PhaseNet: A Deep-Neural-Network-Based Seismic Arrival Time Picking Method
1. Install miniconda and requirements
- Download PhaseNet repository
git clone https://github.com/wayneweiqiang/PhaseNet.git
cd PhaseNet
- Install to default environment
conda env update -f=env.yaml -n base
- Install to "phasenet" virtual envirionment
conda env create -f env.yaml
conda activate phasenet
- For Mac ARM chip, please use the env_mac.yaml file
conda env create -f env_mac.yaml
conda activate phasenet
2. Pre-trained model
Located in directory: model/190703-214543
3. Related papers
- Zhu, Weiqiang, and Gregory C. Beroza. "PhaseNet: A Deep-Neural-Network-Based Seismic Arrival Time Picking Method." arXiv preprint arXiv:1803.03211 (2018).
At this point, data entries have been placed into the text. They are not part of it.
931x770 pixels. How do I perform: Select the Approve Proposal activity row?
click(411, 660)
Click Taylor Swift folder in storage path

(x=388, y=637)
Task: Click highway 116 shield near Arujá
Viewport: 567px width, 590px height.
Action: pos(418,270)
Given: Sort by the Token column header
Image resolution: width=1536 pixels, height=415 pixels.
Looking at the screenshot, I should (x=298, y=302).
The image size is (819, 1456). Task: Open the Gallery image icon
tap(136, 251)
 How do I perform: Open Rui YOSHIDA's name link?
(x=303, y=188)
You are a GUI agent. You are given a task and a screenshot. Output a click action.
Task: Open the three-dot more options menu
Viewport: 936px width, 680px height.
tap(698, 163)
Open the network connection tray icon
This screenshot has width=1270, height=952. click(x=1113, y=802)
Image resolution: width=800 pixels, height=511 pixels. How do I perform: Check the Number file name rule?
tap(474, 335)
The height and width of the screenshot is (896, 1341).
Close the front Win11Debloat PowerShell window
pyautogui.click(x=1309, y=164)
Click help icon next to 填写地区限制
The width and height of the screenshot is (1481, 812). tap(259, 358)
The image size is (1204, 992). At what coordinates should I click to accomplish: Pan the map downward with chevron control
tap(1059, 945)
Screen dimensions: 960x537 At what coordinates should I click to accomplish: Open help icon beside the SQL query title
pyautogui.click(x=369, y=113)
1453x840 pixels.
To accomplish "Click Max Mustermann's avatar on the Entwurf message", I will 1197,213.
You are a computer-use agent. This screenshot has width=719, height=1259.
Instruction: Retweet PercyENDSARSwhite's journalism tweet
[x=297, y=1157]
- Liu, Min, et al. "Rapid characterization of the July 2019 Ridgecrest, California, earthquake sequence from raw seismic data using machine‐learning phase picker." Geophysical Research Letters 47.4 (2020): e2019GL086189.
- Park, Yongsoo, et al. "Machine‐learning‐based analysis of the Guy‐Greenbrier, Arkansas earthquakes: A tale of two sequences." Geophysical Research Letters 47.6 (2020): e2020GL087032.
- Chai, Chengping, et al. "Using a deep neural network and transfer learning to bridge scales for seismic phase picking." Geophysical Research Letters 47.16 (2020): e2020GL088651.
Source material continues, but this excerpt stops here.